Nigerian Mobile App Installs Surge during Ramadan, AppsFlyer Data reveals
Given that consumers in Nigeria are fiercely mobile-first, organisations looking to boost customer engagement would be wise to maximise their customer acquisition efforts during the Holy Month of Ramadan.
This comes as a result of new data from AppsFlyer which compared mobile app trends in Ramadan 2023 to Ramadan 2022 to reveal that overall installs of mobile apps were up by 19% in the country.

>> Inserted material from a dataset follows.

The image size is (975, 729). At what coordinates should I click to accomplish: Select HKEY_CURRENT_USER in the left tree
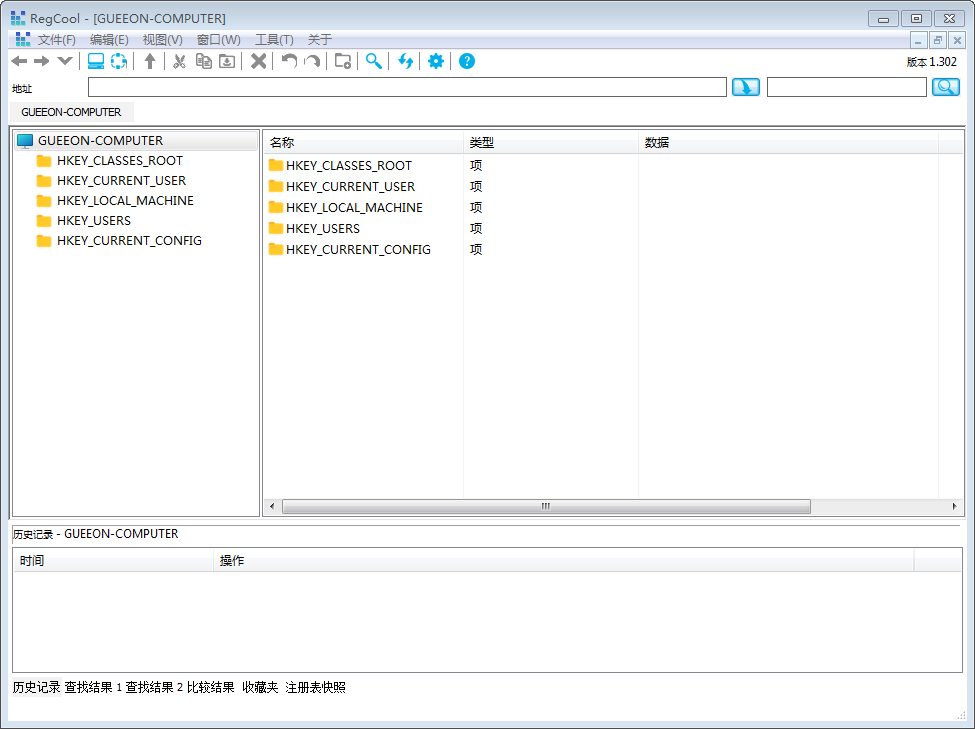pyautogui.click(x=121, y=181)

Linking this data back to a recent joint report by AppsFlyer & Google on the mobile app industry in Africa, showing a year-on-year rise of 33% on mobile app installs from 2021 to 2022 in Nigeria, Michael Zaitsev, Managing Director West Africa & CIS at AppsFlyer said “As mobile marketers continue to navigate the congested mobile app space, it is clear that targeting special holidays can play a pivotal role in a company’s fortunes with getting ahead of the competition. With mobile apps being the go-to channel for consumers in Nigeria, special periods like the Holy Month of Ramadan will be key for mobile marketers going forward”.
Operating systems battle it out
Both iOS and Android enjoy widespread popularity in Nigeria, raising the question of where the country’s marketers should focus their efforts. AppsFlyer’s data indicates that iOS users are currently more receptive to app marketing campaigns, as during Ramadan 2023, overall app installs on devices running the operating system increased by 36% compared to 2022. In addition, overall installs for Android apps also increased by 16%. On the other hand, non-organic installs increased this Ramadan for mobile apps on both iOS and Android devices by 35% and 39% respectively.

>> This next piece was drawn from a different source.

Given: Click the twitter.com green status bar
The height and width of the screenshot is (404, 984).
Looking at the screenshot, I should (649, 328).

Finance apps still leading the way
One industry that always stands out is the financial sector – and with smartphone penetration continuously increasing, mobile marketing is crucial for success. Compared to last year, this category of mobile apps saw both overall installs and non-organic installs increase by a whopping 74% and 82% respectively.

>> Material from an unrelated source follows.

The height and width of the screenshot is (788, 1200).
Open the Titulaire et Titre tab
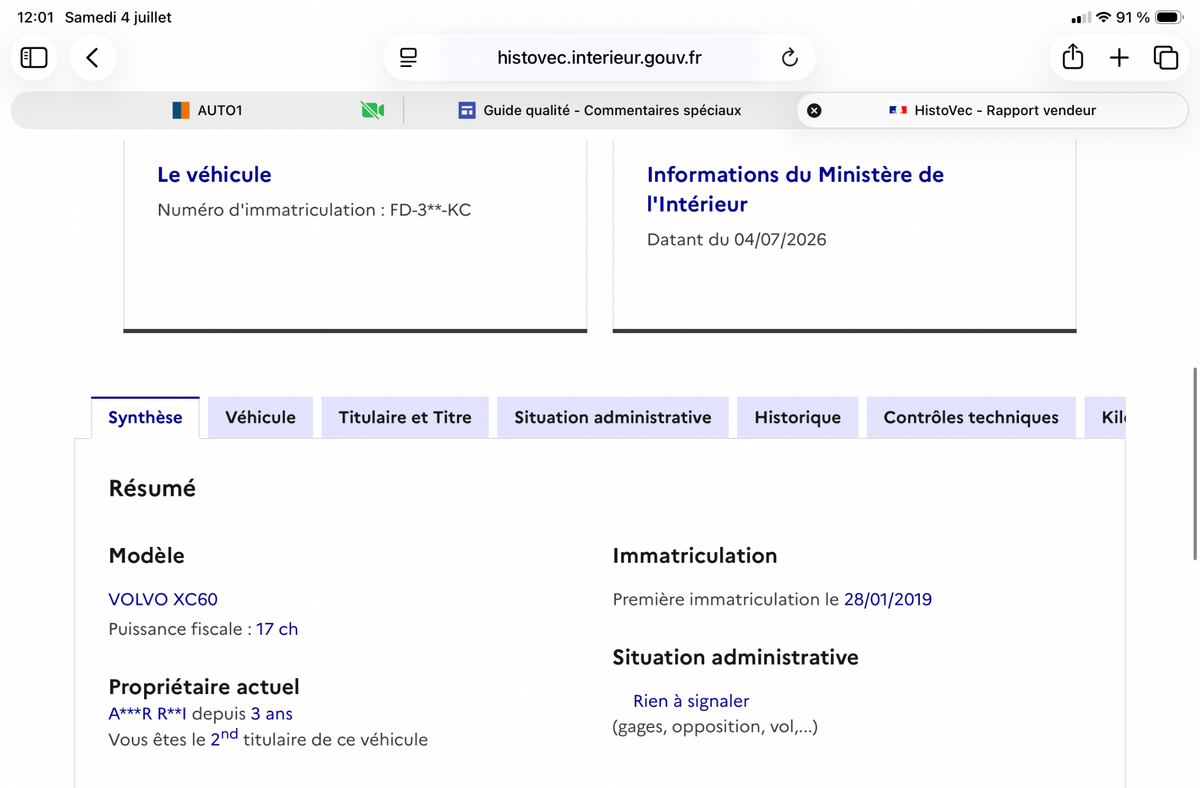tap(405, 417)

These installs peaked in the final week (week 4) of Ramadan, showing the high demand for financial services such as peer-to-peer payments, money transfers from the USA and UK diaspora to Nigeria, including money transfers between relatives inside of the country, and Pan-African transactions. These kinds of transactions increased towards the end of Ramadan, as celebration preparations usually begin to take flight in the final week of the Holy Month.